Not so fast: Some Republicans reluctant to pursue Medicare cuts in 2018
Some Senate Republicans are expressing skepticism about cutting spending on social programs — Medicare included — in the months leading up to the 2018 elections.
Sen. John Thune (R-SD), the Senate's third-highest ranking Republican, said Congress should consider reducing long-term spending on those federal programs next year. But others told the Washington Post that they are wary of taking on the popular healthcare program that primarily insures the elderly.
The Post said it heard from at least 12 Republicans hesitant to make major cuts that could affect voters.

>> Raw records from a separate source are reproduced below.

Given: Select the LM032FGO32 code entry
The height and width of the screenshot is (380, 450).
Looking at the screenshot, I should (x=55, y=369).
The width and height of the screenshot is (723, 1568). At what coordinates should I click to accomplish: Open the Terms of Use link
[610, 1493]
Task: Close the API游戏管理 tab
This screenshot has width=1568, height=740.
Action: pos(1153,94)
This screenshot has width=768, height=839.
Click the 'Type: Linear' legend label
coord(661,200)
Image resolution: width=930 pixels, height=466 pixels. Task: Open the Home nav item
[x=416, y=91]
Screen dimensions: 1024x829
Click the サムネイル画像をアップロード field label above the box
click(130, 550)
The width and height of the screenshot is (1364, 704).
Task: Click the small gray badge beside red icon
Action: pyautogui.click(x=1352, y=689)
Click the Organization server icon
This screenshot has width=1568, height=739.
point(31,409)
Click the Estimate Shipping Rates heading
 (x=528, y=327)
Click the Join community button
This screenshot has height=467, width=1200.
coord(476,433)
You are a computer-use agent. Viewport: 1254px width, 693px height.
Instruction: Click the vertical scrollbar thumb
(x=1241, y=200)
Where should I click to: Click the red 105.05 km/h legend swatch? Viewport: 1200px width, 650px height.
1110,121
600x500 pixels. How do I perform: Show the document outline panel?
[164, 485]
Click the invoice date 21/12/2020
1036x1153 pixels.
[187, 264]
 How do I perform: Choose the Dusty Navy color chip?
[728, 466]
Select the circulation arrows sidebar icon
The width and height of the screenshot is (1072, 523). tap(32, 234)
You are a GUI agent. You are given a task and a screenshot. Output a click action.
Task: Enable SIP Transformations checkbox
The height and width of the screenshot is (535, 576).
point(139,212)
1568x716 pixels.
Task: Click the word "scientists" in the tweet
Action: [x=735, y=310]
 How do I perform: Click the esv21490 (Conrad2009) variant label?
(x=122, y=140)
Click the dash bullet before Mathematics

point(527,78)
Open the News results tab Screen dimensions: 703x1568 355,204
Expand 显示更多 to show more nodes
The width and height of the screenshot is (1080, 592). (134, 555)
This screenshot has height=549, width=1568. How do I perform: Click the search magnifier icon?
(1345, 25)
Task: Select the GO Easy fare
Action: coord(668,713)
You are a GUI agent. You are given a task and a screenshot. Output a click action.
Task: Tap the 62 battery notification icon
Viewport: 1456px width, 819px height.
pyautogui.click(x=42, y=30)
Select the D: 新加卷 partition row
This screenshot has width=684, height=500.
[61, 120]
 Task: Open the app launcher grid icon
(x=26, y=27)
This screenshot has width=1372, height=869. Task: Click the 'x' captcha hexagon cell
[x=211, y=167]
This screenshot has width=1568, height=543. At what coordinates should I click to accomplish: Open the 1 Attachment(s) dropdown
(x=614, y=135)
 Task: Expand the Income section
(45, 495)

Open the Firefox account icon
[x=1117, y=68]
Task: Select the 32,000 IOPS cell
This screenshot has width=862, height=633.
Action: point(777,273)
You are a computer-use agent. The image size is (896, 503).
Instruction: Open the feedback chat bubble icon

Among them was Sen. Pat Roberts (R-KS) who said, “We're talking about Medicare, and that's a pretty big bite in the middle of an election year. I'm not saying no, but there are other things that could happen.”
Thinking like that might undermine Speaker of the House Paul Ryan's (R-WI) earlier pronouncement that he plans to target social programs next year.
Forbes blogger Bob Blancato maintains that big Medicare and Medicare cuts are likely, and would be harmful.
In an article Tuesday, Blancato explained that without enough economic growth to offset the loss of revenue from proposed tax cuts, government spending would have to be reduced drastically due to what's known in Washington policy circles as “paygo.” If growth fails to occur, deep cuts to Medicare or other programs will be required, and outright elimination of some programs is possible.
As Blancato, an elder justice advocate, wrote: “While some Republicans have said that the first cuts would only directly affect doctors, hospitals and other health providers, it is an absolute myth to believe that they won't impact beneficiaries — Americans 65 and older — very directly.”